Matanya mengembara, tidak yakin dan sangat tidak seperti biasanya.

Guy menyilangkan lengan dan menggelengkan kepala. “Tidak juga. Sedikit terlalu sentimental, jika Kau bertanya kepadaku, tapi itu bukan hal buruk.”

“Nama untuk grup, ya?” kata Oliver. “Aku tidak pernah mempertimbangkannya. Pete, punya ide?”

“K-kamu bertanya padaku? Ini terlalu mendadak; Aku…”

Semua orang mulai berpikir kecuali Nanao. “Teman-temanku, bolehkah aku meminta kalian untuk menarik pedang kalian?”

Dia berdiri dari kursi dan menarik pedangnya. Yang lain saling tatap, lalu mengikuti dengan ragu-ragu.

“Bentuk lingkaran dan tahan pedang kalian lurus-lurus. Benar… Hamparkan mereka di atas satu sama lain.”

Enam bilah menyilang dengan lembut; dari atas, mereka tampak seperti kelopak bunga yang sedang mekar.

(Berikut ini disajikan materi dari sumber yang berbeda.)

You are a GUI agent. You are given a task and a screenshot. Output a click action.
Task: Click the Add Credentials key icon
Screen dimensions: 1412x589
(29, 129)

“Dari mana itu berasal, kami menyebutnya pedang mawar. Ini adalah wujud persahabatan antara para pejuang.”

“Oh, kebiasaan Azian…”

“Apakah kita bersumpah akan menjadi sahabat abadi?”

“Tidak, kita tidak bersumpah.” Nanao menggelengkan kepala. Yang lain tampak terkejut, dan dia tersenyum. “Kita hanya mengingat bentuk bunga yang mekar di sini hari ini. Tidak ada yang tahu di mana kesetiaan kita akan berada besok, atau siapa yang akan hidup atau mati setelah itu. Pejuang tidak bisa membicarakan masa depan. Yang bisa kita lakukan hanyalah membakar momen ini lekat-lekat ke dalam ingatan kita.”

Tiba-tiba, semua itu selaras bagi Oliver. Nanao datang dari negeri yang terlibat perang. Para pejuang yang terjun ke medan perang tidak tahu kapan ajal akan menjemput mereka, sehingga tindakan bersumpah demi masa depan dianggap tidak tulus. Ayo bertemu lagi besok. Janji sepele seperti itu terlalu singkat bagi mereka; hanya masa sekarang yang pasti. Dan gadis bernama Nanao Hibiya ini tumbuh di tengah ketidakkekalan seperti itu.

“….”

Dia menyadari bahwa hal yang sama dapat dikatakan tentang kelompok ini, yang hidup di dunia kejam Kimberly.

“Sekarang saat ini, bunga kita sudah mekar. Tidak peduli apa yang akan terjadi kedepannya, momen ini tidak akan berubah. Apapun takdir atau kekejaman yang menunggu, tidak ada yang bisa mencerai beraikan bunga yang kita bentuk di sini.”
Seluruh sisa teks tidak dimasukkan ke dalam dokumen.